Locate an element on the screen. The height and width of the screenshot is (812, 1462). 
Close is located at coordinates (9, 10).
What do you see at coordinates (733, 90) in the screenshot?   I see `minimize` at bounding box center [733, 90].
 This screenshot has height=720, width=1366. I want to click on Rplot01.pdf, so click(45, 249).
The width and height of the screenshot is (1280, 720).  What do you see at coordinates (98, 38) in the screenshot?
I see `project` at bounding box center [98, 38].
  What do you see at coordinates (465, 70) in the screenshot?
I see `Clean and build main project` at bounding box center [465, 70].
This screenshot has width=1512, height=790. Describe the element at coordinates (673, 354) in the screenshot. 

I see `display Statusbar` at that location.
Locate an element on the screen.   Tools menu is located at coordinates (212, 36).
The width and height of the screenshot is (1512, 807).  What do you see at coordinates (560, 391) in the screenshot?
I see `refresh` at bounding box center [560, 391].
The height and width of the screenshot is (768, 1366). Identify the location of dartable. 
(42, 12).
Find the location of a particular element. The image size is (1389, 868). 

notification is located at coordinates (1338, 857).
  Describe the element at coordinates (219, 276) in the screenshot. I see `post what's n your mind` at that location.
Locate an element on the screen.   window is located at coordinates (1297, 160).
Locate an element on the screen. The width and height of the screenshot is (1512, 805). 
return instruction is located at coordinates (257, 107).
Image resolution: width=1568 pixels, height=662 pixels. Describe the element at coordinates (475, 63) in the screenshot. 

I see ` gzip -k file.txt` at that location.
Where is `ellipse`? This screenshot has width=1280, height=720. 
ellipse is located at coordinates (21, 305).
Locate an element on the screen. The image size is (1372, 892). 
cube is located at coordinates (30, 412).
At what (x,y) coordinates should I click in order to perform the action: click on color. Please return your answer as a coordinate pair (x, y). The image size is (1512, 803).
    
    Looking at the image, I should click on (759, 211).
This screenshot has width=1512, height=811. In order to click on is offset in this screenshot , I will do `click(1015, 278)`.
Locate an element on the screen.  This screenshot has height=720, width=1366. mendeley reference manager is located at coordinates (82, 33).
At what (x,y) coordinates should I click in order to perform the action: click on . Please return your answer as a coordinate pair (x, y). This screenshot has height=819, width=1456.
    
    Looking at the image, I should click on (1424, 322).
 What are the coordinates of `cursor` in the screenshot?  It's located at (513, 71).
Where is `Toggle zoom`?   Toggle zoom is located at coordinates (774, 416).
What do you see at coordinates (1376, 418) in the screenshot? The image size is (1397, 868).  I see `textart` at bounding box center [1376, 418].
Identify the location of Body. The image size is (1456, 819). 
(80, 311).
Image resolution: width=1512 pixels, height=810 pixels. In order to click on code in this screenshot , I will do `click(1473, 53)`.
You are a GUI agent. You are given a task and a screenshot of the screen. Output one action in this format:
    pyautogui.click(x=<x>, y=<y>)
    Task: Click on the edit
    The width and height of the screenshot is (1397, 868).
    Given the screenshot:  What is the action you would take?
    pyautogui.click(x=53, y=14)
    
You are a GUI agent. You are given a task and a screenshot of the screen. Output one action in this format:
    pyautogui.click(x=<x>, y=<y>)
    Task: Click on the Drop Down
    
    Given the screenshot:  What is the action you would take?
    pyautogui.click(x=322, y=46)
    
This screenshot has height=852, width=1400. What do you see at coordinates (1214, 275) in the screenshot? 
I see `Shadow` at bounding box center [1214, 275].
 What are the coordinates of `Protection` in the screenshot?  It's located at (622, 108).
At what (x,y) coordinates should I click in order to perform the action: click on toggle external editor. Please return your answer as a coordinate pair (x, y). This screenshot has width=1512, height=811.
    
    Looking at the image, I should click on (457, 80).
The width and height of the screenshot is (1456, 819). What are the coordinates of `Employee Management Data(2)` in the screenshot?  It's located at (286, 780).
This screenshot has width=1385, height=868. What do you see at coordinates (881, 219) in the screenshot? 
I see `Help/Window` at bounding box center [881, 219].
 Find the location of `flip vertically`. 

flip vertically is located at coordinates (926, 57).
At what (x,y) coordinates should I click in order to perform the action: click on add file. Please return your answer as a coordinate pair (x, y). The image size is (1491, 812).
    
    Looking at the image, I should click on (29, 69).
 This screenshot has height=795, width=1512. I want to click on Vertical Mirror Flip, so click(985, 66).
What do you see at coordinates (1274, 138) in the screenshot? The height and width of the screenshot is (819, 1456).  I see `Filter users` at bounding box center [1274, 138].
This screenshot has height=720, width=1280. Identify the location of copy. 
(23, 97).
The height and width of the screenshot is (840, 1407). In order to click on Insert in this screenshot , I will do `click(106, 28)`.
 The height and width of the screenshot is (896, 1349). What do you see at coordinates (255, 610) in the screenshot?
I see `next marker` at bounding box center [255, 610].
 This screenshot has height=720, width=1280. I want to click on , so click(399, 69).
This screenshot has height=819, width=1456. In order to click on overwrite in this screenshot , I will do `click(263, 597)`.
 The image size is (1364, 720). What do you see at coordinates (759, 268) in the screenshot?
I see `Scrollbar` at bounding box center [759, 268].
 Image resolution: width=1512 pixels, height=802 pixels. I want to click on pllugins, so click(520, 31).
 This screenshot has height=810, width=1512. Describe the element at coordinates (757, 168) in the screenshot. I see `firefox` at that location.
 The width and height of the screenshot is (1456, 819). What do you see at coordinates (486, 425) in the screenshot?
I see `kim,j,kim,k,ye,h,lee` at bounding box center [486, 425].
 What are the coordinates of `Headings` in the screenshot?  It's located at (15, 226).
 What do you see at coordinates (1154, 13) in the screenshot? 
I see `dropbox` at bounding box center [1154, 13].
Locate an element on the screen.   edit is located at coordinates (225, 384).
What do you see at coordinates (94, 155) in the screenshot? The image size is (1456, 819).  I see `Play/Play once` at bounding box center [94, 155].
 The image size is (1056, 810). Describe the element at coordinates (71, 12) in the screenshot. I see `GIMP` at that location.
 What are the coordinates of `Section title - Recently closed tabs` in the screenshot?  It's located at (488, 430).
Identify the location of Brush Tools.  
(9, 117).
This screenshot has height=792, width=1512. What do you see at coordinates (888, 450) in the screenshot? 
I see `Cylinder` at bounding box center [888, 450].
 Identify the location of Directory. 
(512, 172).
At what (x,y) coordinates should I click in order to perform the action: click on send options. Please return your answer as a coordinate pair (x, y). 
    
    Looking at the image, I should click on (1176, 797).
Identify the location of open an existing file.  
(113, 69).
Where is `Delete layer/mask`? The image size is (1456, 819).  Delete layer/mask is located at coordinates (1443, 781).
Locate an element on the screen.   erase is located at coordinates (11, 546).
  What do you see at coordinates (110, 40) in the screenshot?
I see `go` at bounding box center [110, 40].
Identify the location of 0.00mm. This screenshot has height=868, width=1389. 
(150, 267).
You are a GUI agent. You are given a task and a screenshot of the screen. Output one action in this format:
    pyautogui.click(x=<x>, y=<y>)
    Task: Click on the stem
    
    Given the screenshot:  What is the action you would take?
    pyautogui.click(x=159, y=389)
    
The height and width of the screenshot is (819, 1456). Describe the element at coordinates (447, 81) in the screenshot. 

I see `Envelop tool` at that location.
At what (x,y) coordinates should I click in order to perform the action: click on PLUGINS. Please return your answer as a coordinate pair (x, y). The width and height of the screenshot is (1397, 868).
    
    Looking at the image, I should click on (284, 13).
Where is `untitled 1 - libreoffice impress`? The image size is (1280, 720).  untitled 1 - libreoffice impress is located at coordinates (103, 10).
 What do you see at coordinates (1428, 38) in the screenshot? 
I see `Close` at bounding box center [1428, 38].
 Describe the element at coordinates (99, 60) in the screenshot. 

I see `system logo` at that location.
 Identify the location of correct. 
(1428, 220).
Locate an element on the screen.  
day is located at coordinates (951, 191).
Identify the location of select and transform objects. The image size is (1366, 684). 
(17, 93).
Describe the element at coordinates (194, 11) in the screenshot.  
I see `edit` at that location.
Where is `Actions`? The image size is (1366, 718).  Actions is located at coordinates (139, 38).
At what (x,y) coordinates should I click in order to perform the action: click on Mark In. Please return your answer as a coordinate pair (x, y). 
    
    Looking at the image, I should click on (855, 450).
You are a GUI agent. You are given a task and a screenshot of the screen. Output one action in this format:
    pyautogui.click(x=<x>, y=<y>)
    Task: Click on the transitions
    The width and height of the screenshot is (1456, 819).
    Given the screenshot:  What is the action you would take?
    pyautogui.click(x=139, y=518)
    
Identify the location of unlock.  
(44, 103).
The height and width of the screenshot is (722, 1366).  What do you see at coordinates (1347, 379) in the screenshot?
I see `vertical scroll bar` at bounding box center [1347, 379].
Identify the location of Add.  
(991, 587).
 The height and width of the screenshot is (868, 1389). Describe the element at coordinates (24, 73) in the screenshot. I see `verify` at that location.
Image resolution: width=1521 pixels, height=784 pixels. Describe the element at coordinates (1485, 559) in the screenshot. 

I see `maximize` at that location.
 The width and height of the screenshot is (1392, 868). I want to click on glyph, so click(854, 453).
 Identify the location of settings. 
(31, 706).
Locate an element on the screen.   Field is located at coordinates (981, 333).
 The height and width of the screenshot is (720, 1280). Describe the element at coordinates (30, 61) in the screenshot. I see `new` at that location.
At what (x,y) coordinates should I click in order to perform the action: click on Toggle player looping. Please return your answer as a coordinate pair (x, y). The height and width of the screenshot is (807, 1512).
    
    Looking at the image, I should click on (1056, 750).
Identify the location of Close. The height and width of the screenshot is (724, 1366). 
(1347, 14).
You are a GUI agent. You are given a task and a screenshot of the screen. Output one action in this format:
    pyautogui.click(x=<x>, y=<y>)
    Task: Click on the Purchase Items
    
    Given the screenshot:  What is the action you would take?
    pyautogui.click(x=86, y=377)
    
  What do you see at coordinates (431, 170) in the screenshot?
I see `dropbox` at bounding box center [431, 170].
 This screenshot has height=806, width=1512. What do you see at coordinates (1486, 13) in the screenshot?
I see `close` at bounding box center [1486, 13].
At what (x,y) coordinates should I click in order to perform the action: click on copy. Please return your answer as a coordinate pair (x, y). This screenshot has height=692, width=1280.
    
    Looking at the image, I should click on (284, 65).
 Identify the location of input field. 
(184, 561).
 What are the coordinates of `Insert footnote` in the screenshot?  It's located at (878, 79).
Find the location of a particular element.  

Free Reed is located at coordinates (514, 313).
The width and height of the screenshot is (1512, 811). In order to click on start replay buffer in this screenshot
-=-=-=-=-
Task goal: From the entries above, arrange the lines from the line with "click on send" up to and including the line with "coordinates (1443, 781)." as a Markdown table with the columns Row and Line, leaving out blank lines.

Finished answer:
| Row | Line |
|---|---|
| 1 | At what (x,y) coordinates should I click in order to perform the action: click on send options. Please return your answer as a coordinate pair (x, y).  |
| 2 |     Looking at the image, I should click on (1176, 797). |
| 3 | Identify the location of open an existing file.   |
| 4 | (113, 69). |
| 5 | Where is `Delete layer/mask`? The image size is (1456, 819).  Delete layer/mask is located at coordinates (1443, 781). |